Saved entries
▼

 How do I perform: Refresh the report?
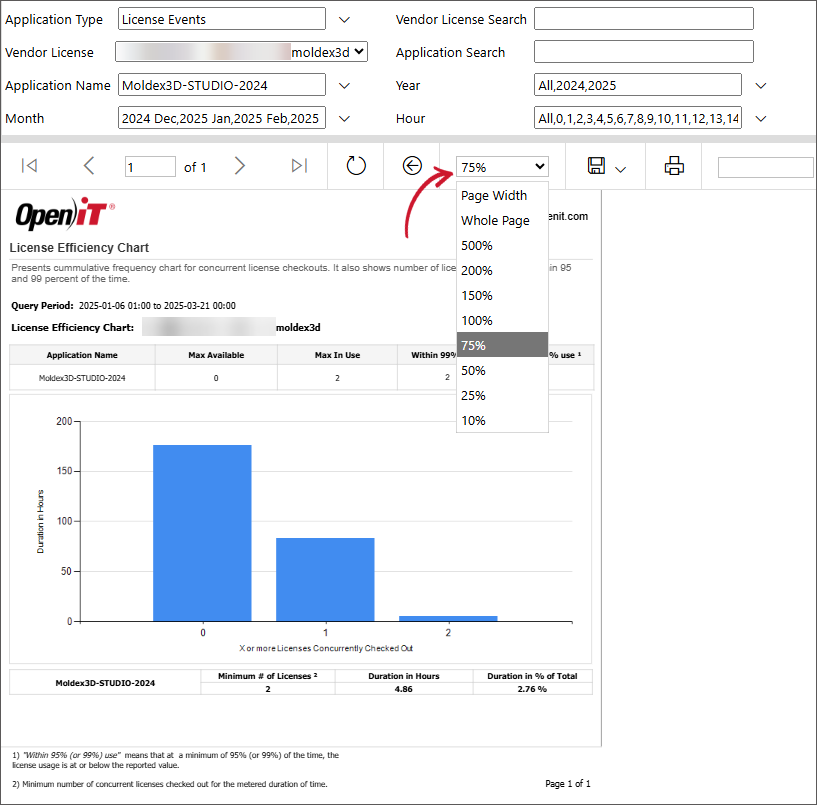pos(356,166)
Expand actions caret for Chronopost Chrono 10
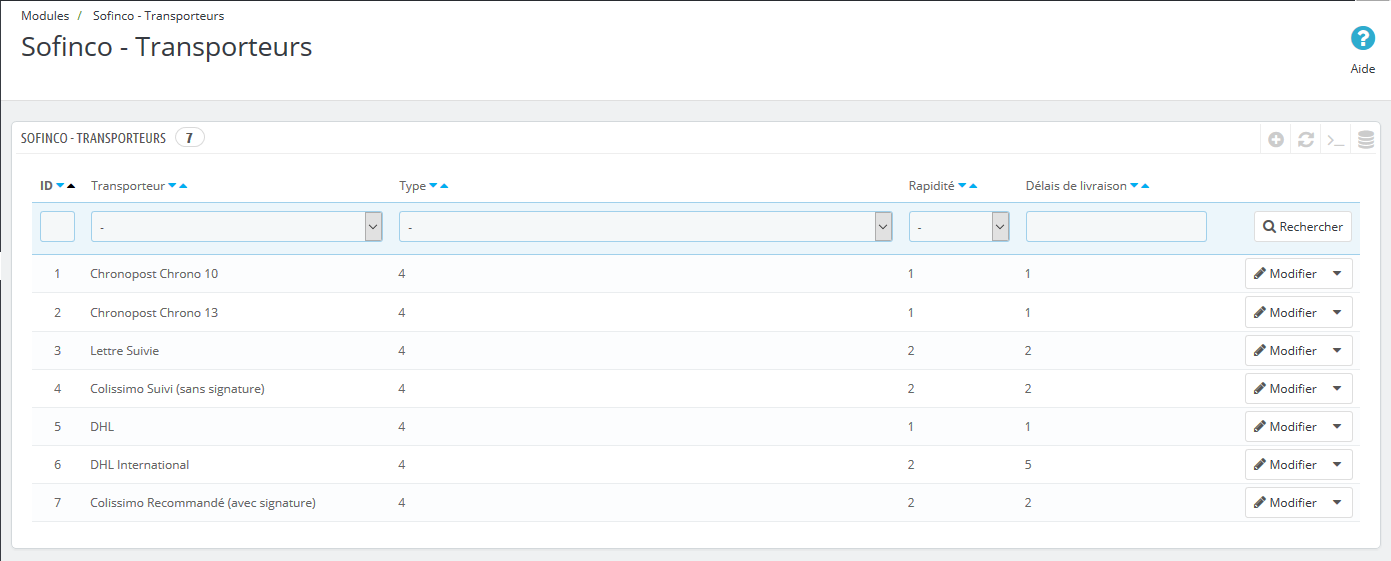This screenshot has height=561, width=1391. [1337, 274]
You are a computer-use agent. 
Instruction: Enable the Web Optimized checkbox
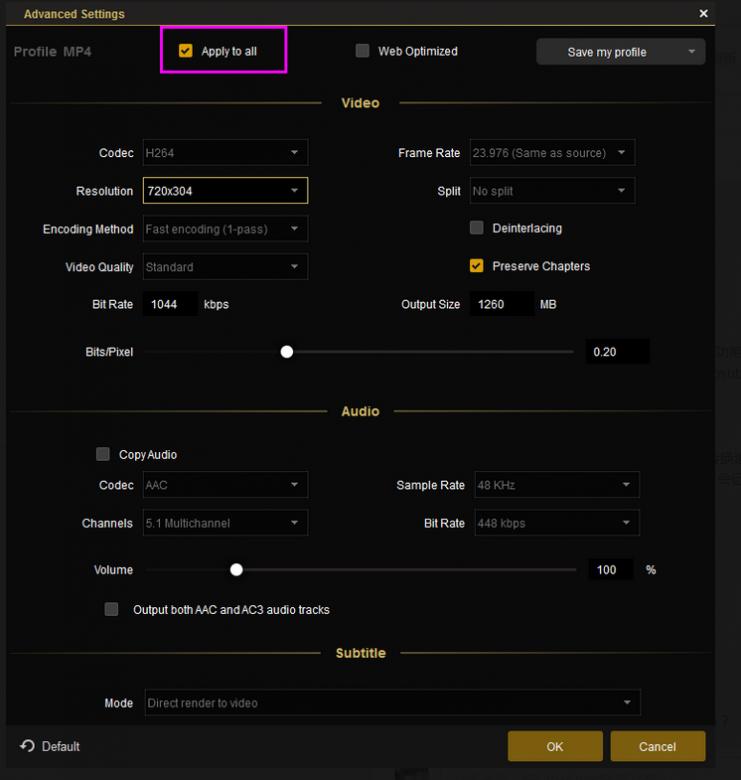(362, 51)
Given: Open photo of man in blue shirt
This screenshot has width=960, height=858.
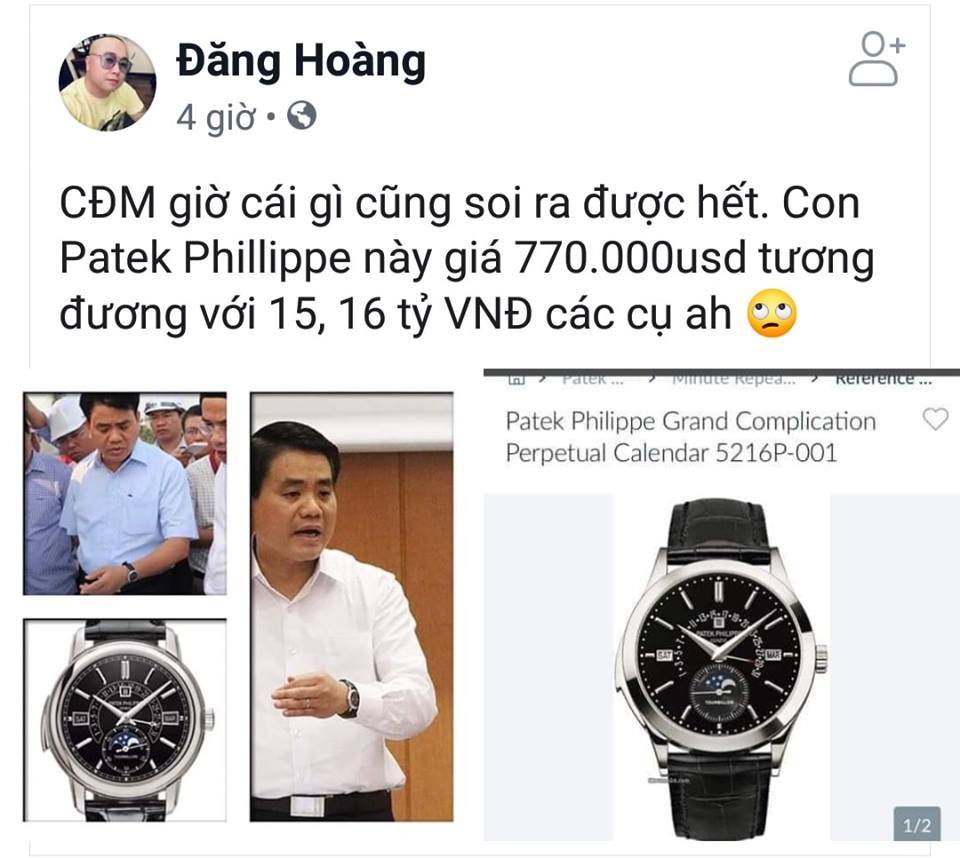Looking at the screenshot, I should point(125,494).
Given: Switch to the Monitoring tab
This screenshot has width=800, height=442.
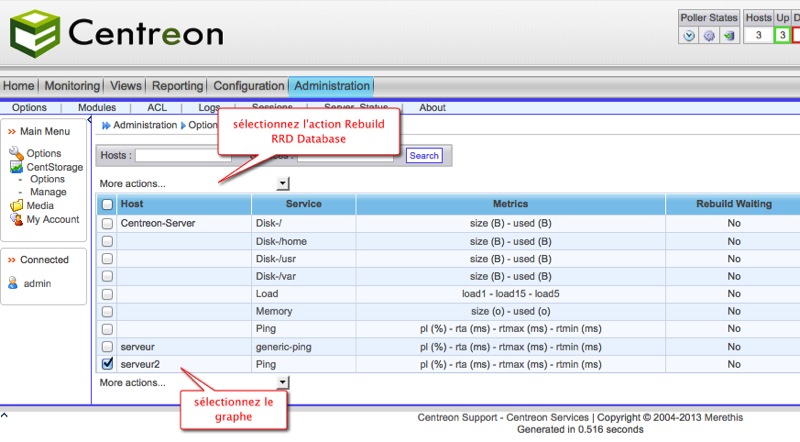Looking at the screenshot, I should pos(72,86).
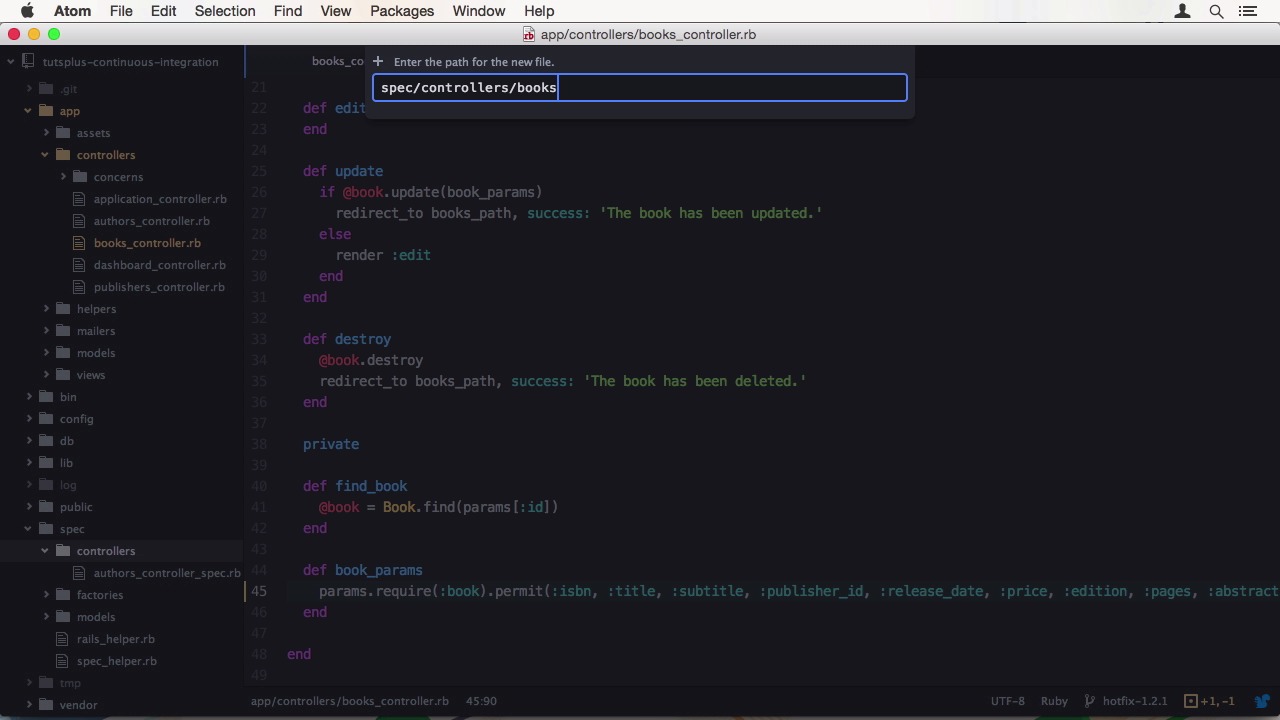Open Spotlight search from the menu bar
The height and width of the screenshot is (720, 1280).
(x=1216, y=11)
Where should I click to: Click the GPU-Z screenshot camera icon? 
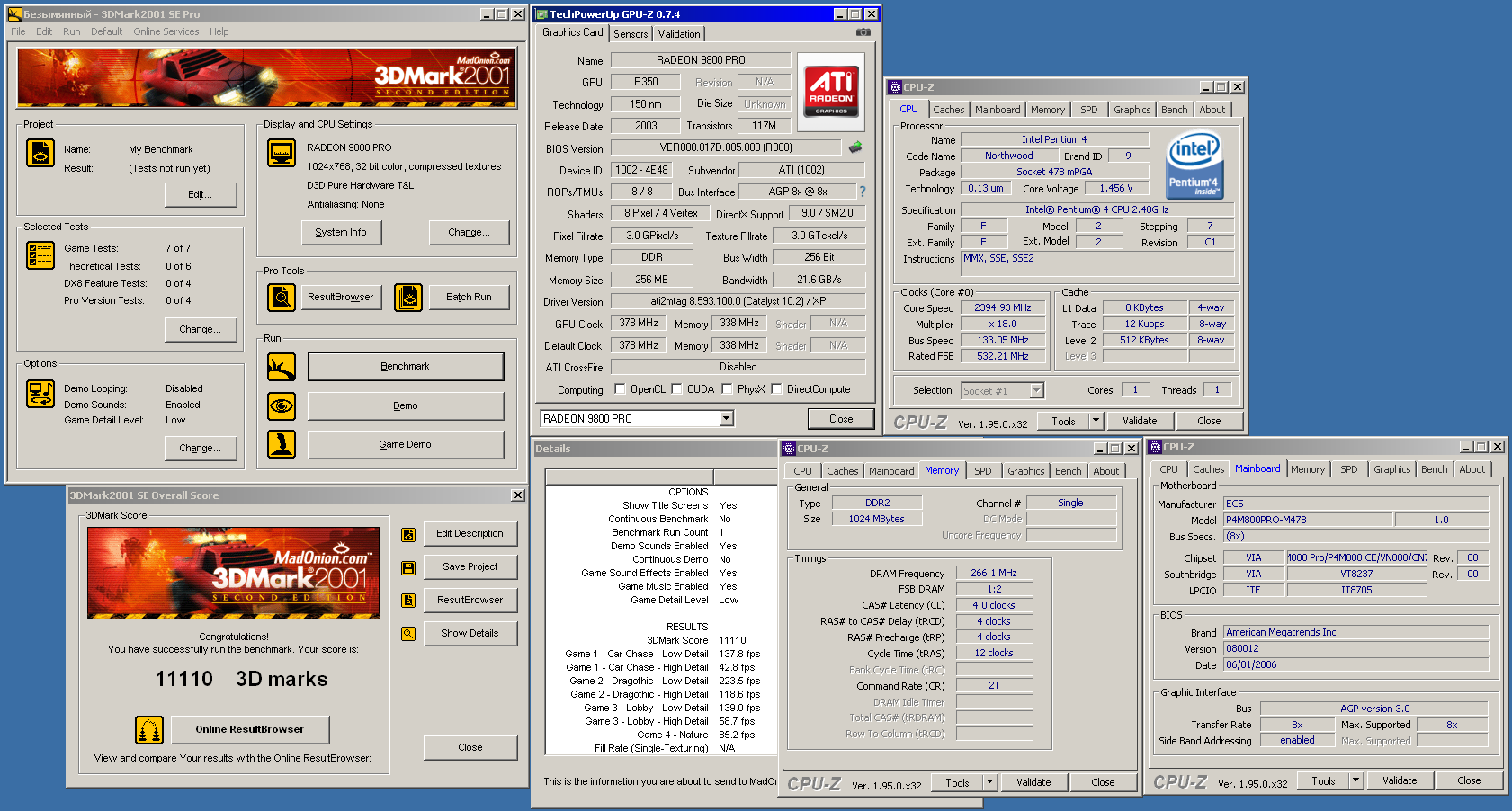[x=863, y=32]
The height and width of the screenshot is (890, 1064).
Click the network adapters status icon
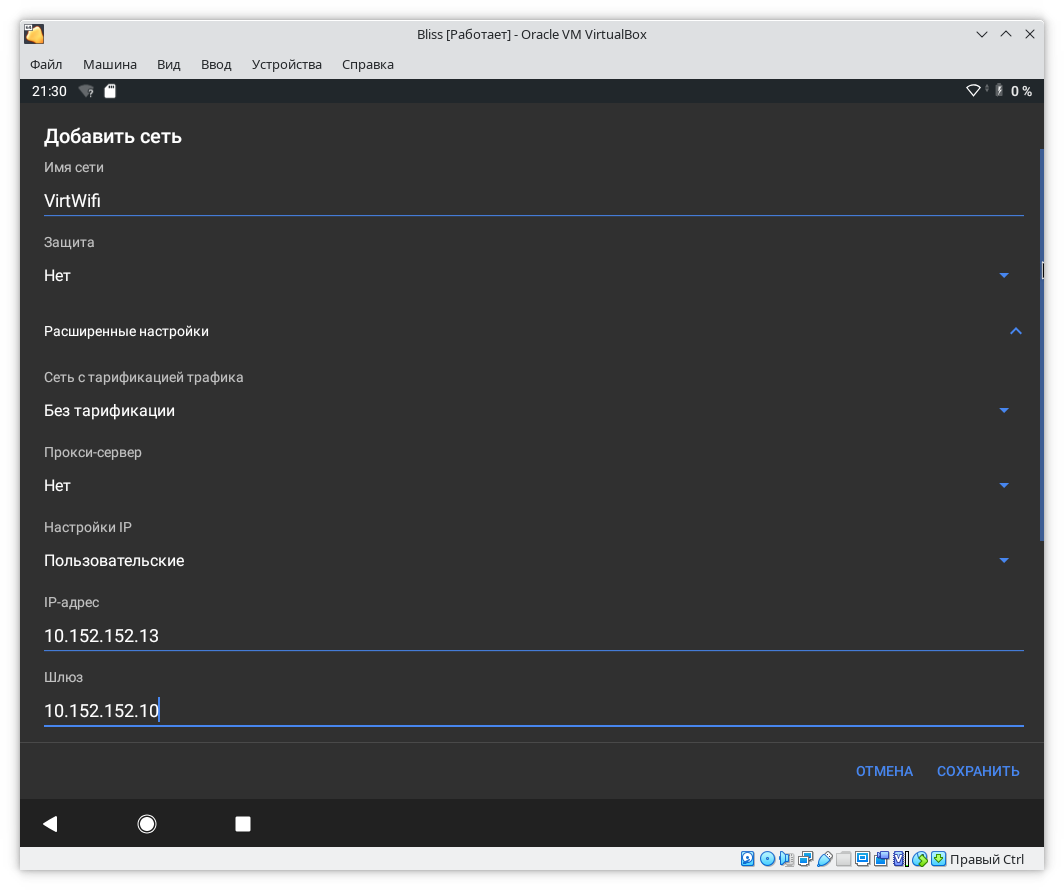click(805, 859)
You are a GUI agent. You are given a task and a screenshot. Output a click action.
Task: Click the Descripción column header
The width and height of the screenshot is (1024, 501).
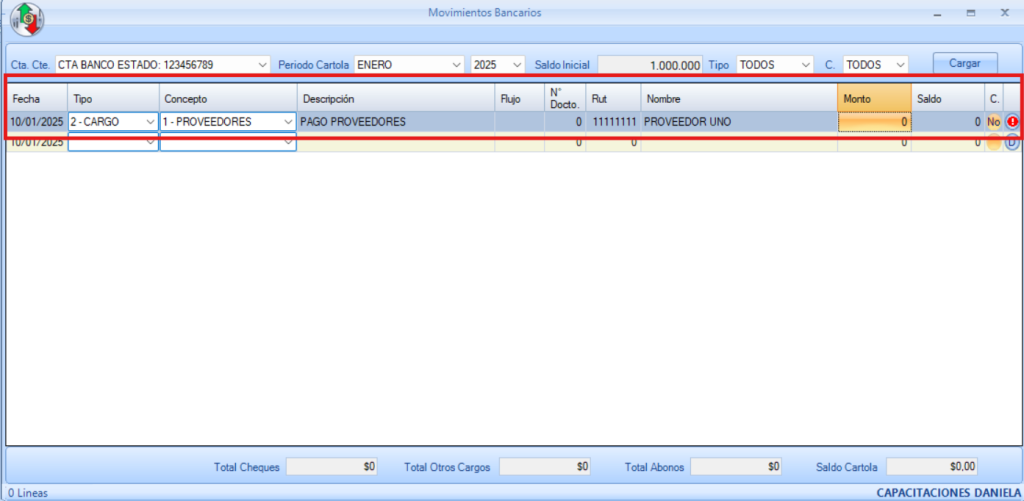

▲

INSTRUCTIONS TO FOLLOW:
Write out every record above exactly, leaving no picture in the result.

RESULT:
 How do I perform: Refresh the report?
pos(356,166)
Expand actions caret for Chronopost Chrono 10
This screenshot has height=561, width=1391. [1337, 274]
You are a computer-use agent. 
Instruction: Enable the Web Optimized checkbox
(362, 51)
Given: Open photo of man in blue shirt
This screenshot has width=960, height=858.
Looking at the screenshot, I should point(125,494).
Given: Switch to the Monitoring tab
This screenshot has width=800, height=442.
Looking at the screenshot, I should pos(72,86).
Open Spotlight search from the menu bar
The height and width of the screenshot is (720, 1280).
(x=1216, y=11)
Where should I click to: Click the GPU-Z screenshot camera icon? 
[x=863, y=32]
The height and width of the screenshot is (890, 1064).
Click the network adapters status icon
click(805, 859)
You are a GUI agent. You are given a task and a screenshot. Output a click action.
Task: Click the Descripción column header
The width and height of the screenshot is (1024, 501).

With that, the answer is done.